In face of these old realists, who absorbed alien luck and alien right into their own flesh and blood, our faint conceptions of acquisition by marriage and inheritance prove inadequate. Our words and thoughts permit us only by a very roundabout way to reach the sort of soul-history which lies in these family registers; but when once we have allowed ourselves to be led so far, genealogy does leap forth as the expression telling all, and telling all in the right manner, as the authentic illustration of birth, which cannot be fully replaced by any other, for the very reason that the succession of names is a series of landmarks left by the very flow of life. And the symbol it calls up before our eyes is not a father who from his place in the order of the race casts a searching glance along the two roads that meet in him, in the hope of its finding some one that can furnish a name for his child; we see a man sitting, inspired by a luck that is truly his, whether he himself or another have brought the latest addition to it, taking this hamingja and determining the “age”, or fate, of his son.

“I 'wish' this boy luck of the name;” this is a saying potent to effect just what lies in it according to the old mode of speech. He who utters it knows that he can make his words “whole”, or real. The ancient idea had no respect for half or conditional results; if the father could not give his child real life, and life unimpaired, then he had effected nothing. He might


indeed also take something of himself and of his soul to give birth to a human being after it had grown old. When the Icelanders relate the story with a purpose which tells how Harald Fairhair forced Æthelstan to adopt one of his sons, by letting the messenger set the child on the knee of the English king, these words rise of themselves to the lips of the narrator: “The child is now taken on your knee and you must fear and honour him as you fear and honour your son.” Whatever the author and his circle may have meant by these words, the force of them goes back to the experience that an act such as that which the Norseman tricked Æthelstan into doing really twined a thread between the man sitting there and the child seated on his knee; this ceremony might effect a change in the parties concerned, not only creating new responsibilities, but also giving rise to entirely new feelings of frith and kinship.

Undoubtedly the soul could be renewed in a man, so that he was born into another clan than that to which he originally belonged. By such adoption, the new member acquired a new luck, new plans, new aims ahead of him, he had memories and forefathers in common with his new kinsmen, received their frith into his mind, their will to vengeance, their honour. Even through the pompous Latin of Cassiodorus we can hear an echo of the Germanic reliance on one so adopted; this quill-driver of Theodoric's touches casually on the memory of Gensemund, “a man whose praises the whole world should sing, a man only made son by adoption in arms to the King, yet who exhibited such fidelity to the Amals that he transferred it even to their heirs, although he was himself sought for to be crowned. Therefore will his fame live for ever, so long as the Gothic name endures.”

Obviously then, the man must have been re-born completely, and received an entirely new soul. A change must have taken place in him, a birth which not only affected his mode of thought, but also what we should call his character.

The half-born was, then, not excluded from the chance of being fully born, he could be renewed, nay, born, so thoroughly that there was in reality nothing left either of the old body


or of the former soul.

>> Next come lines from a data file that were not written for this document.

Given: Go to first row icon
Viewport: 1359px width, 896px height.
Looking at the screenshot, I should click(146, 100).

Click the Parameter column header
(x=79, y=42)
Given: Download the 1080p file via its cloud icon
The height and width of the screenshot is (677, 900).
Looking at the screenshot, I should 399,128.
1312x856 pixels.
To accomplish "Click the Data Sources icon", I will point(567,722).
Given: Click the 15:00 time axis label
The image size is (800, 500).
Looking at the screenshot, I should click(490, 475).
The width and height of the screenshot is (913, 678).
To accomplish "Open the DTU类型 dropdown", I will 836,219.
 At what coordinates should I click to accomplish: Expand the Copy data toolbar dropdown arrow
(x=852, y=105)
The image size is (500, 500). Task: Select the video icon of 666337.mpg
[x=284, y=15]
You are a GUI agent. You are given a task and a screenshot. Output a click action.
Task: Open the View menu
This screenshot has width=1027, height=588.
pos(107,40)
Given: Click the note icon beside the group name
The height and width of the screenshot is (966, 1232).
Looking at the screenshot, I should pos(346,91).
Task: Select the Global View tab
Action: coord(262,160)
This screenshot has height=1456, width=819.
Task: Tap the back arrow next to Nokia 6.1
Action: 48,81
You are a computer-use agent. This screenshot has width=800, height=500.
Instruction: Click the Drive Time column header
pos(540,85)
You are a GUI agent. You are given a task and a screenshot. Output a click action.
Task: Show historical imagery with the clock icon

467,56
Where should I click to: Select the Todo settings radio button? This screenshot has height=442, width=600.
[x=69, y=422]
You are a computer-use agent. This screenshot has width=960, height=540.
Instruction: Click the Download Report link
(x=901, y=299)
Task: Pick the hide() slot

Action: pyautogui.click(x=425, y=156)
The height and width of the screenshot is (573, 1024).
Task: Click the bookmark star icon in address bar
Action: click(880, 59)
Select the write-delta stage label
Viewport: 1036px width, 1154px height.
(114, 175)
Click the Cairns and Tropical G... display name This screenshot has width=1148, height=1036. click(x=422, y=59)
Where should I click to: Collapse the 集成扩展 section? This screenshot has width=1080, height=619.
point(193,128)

Such re-birth lay in the act of adoption, the seating on the knee, or as the Swedes called it, seating in the lap. When the Uppland Law in one paragraph admits legitimate children to full honour on the subsequent marriage of the parents, but in the heading of that paragraph calls them “lap-children”, we have here again one of those characteristic instances of contradiction between the old-time words and the thoughts of the Middle Ages. In the Norwegian laws, we find adoption described in its full dramatic content; a three-year-old ox was slaughtered, and a shoe was made from the skin of its right foot; at a solemn feast the shoe was placed in the principal part of the room, and one by one the members of the family set foot in it; first the father adopting, then the adopted son, and after him the remaining kinsmen. From that moment the son had in himself the full life of the family, as may be plainly seen from the legal consequences ascribed to the act; he inherits, avenges, brings lawsuits, is one of their own. The formula whereby the father confirmed this kinsman's dignity contains, in old words, that unity of soul which we expressed by luck and honour and frith: “I lead this man to the goods I give him, to gift and repayment, to chair and seat, to fine and rings, and to full man's right, as if his mother had been bought with bridal gift.”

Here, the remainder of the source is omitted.